### Directions for this task
Reproduce the entries verbatim, starting with the line that contains "This screenshot has height=245, width=375." and going on through the line that contains "pos(328,329)".

══════════

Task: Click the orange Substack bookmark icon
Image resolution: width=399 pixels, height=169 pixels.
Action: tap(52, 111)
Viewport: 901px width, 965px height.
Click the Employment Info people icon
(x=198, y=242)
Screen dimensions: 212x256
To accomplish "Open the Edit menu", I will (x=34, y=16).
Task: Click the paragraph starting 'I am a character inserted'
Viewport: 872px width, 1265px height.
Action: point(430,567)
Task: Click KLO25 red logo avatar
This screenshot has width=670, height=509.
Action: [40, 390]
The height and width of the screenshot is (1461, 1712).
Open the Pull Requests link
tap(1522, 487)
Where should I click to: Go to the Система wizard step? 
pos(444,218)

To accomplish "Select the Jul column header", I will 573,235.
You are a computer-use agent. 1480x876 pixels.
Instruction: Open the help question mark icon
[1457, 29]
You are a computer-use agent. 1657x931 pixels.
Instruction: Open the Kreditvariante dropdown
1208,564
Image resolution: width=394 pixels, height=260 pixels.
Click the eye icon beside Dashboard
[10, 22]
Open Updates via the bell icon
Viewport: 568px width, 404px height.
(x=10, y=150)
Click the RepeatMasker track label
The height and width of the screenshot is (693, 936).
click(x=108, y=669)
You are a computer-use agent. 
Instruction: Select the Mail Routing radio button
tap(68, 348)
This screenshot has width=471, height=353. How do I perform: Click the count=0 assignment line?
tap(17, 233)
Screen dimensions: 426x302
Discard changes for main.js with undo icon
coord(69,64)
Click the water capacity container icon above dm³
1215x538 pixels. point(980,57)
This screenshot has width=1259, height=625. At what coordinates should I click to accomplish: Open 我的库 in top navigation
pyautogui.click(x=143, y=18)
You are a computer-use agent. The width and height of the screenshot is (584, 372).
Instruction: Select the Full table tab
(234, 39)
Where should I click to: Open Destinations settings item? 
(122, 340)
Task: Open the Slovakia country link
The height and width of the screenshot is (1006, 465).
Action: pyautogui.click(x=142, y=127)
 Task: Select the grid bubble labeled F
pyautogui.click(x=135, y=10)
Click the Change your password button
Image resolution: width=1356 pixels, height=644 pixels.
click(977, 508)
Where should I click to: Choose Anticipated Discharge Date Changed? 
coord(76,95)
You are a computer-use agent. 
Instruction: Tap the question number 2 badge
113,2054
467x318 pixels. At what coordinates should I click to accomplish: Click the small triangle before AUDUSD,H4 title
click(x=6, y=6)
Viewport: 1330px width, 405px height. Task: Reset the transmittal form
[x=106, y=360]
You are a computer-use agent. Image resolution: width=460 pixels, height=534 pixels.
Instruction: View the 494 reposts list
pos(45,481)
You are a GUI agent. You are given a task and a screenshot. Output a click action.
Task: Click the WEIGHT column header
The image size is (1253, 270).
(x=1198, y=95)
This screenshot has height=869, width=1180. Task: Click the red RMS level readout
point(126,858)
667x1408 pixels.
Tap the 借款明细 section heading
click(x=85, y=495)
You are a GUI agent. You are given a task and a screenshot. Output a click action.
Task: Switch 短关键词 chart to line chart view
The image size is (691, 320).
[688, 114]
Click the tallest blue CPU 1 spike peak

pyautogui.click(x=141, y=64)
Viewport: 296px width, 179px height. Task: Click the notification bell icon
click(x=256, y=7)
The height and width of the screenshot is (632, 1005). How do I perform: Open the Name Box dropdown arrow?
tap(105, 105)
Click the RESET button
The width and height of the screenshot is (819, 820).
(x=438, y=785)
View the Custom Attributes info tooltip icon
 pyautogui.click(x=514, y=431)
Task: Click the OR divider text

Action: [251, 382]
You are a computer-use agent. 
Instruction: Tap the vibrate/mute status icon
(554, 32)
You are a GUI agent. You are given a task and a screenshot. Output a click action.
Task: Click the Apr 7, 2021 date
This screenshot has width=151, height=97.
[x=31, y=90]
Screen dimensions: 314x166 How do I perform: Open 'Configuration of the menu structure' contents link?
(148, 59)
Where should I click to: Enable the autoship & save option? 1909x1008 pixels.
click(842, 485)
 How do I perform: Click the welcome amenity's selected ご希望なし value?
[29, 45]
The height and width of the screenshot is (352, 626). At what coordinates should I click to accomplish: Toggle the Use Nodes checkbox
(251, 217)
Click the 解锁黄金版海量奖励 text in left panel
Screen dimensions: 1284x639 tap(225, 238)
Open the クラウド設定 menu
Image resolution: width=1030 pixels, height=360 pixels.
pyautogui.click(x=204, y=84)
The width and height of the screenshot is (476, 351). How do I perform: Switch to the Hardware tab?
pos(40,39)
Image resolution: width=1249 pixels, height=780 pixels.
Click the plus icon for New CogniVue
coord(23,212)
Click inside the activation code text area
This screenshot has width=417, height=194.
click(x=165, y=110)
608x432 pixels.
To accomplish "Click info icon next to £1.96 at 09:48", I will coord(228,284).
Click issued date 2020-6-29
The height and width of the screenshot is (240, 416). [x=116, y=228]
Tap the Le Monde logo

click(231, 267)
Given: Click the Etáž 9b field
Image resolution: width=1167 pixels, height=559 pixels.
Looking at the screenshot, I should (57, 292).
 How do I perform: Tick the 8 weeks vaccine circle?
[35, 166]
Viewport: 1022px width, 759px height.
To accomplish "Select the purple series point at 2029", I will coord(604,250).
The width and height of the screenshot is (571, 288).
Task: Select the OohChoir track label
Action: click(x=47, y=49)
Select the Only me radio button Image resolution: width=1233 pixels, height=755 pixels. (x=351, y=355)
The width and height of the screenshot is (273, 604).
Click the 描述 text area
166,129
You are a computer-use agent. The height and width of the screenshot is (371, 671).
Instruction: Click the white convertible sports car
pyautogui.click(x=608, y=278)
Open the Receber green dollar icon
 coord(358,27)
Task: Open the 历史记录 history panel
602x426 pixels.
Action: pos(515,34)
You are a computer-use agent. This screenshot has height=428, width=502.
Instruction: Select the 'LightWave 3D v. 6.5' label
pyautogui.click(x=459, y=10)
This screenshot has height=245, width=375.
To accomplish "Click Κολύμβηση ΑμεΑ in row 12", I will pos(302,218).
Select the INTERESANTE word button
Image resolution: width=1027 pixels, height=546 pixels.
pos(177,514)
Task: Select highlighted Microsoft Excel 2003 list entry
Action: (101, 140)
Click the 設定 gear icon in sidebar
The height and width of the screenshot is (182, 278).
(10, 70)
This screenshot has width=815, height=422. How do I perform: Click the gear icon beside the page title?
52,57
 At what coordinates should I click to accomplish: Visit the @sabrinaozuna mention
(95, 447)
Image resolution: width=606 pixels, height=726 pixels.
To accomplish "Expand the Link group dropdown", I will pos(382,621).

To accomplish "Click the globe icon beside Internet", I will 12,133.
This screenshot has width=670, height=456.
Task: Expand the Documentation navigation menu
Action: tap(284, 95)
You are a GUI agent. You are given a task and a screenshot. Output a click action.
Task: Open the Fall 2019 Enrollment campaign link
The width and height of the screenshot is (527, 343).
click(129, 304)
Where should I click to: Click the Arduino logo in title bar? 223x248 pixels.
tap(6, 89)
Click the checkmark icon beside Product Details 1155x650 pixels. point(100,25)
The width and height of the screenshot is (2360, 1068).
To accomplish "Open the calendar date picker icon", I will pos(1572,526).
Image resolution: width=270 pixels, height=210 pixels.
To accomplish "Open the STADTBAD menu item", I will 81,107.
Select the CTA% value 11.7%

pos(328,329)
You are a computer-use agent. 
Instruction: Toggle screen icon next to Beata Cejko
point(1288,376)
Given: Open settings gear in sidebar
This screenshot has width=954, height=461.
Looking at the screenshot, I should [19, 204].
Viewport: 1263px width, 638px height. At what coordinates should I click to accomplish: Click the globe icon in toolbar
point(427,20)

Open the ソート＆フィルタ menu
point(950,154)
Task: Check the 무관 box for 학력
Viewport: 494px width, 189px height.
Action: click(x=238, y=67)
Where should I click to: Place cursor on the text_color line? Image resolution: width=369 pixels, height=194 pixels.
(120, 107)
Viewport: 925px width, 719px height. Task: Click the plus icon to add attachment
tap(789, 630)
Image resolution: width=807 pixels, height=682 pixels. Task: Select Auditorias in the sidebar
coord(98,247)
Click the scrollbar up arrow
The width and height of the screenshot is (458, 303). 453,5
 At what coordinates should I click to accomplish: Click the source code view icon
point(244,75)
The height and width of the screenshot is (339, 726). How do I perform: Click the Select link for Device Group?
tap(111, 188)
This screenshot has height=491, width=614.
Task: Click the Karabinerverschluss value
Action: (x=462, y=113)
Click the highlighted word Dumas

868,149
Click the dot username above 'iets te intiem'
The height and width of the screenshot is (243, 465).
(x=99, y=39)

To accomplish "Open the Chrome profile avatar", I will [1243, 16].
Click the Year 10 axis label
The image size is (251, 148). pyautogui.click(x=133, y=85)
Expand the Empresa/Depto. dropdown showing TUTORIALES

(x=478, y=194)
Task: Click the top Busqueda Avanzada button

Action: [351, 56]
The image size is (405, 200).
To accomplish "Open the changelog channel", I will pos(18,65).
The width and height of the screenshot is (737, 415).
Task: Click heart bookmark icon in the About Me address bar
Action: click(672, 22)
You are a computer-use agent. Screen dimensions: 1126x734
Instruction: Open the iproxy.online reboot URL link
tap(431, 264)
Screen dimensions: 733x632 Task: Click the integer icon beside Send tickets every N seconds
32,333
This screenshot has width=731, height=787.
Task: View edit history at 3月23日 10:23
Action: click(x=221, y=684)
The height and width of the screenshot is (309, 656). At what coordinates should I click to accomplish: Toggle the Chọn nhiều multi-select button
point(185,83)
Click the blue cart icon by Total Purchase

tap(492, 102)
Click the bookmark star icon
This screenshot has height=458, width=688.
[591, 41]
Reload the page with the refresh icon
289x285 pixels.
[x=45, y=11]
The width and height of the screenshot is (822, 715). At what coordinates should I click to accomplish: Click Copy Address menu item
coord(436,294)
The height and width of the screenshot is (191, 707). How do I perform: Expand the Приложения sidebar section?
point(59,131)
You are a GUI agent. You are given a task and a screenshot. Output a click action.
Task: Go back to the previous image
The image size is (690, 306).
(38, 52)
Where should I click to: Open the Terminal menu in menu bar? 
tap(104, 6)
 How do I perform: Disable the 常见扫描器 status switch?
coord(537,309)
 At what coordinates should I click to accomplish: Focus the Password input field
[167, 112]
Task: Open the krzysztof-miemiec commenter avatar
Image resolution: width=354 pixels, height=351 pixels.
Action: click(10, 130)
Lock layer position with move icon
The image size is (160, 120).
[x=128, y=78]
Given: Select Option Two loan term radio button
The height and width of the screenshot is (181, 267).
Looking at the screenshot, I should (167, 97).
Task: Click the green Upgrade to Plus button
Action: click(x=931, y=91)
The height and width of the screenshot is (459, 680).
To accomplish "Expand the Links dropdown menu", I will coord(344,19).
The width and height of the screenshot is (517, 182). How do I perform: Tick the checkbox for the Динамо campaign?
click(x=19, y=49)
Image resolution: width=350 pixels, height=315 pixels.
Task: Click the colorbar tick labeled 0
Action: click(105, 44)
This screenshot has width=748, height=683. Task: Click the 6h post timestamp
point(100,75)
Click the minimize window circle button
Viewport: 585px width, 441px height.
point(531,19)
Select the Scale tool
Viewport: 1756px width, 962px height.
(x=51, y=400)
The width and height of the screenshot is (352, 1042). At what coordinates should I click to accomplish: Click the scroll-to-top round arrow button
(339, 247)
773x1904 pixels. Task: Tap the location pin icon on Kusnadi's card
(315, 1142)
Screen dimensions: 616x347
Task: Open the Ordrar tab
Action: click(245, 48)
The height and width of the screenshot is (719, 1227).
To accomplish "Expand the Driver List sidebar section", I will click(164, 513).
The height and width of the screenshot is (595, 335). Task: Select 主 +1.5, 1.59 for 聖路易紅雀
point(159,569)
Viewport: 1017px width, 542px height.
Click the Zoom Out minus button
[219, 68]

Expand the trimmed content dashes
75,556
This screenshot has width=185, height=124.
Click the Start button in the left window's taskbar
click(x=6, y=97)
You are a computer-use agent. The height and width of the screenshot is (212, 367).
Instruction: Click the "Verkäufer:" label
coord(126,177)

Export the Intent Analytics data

══════════

### Exercise answer
This screenshot has height=245, width=375.
To accomplish "Click Κολύμβηση ΑμεΑ in row 12", I will pos(302,218).
Select the INTERESANTE word button
Image resolution: width=1027 pixels, height=546 pixels.
pos(177,514)
Task: Select highlighted Microsoft Excel 2003 list entry
Action: (101, 140)
Click the 設定 gear icon in sidebar
The height and width of the screenshot is (182, 278).
(10, 70)
This screenshot has width=815, height=422. How do I perform: Click the gear icon beside the page title?
52,57
 At what coordinates should I click to accomplish: Visit the @sabrinaozuna mention
(95, 447)
Image resolution: width=606 pixels, height=726 pixels.
To accomplish "Expand the Link group dropdown", I will pos(382,621).

To accomplish "Click the globe icon beside Internet", I will 12,133.
This screenshot has width=670, height=456.
Task: Expand the Documentation navigation menu
Action: tap(284, 95)
You are a GUI agent. You are given a task and a screenshot. Output a click action.
Task: Open the Fall 2019 Enrollment campaign link
The width and height of the screenshot is (527, 343).
click(129, 304)
Where should I click to: Click the Arduino logo in title bar? 223x248 pixels.
tap(6, 89)
Click the checkmark icon beside Product Details 1155x650 pixels. point(100,25)
The width and height of the screenshot is (2360, 1068).
To accomplish "Open the calendar date picker icon", I will pos(1572,526).
Image resolution: width=270 pixels, height=210 pixels.
To accomplish "Open the STADTBAD menu item", I will 81,107.
Select the CTA% value 11.7%

pos(328,329)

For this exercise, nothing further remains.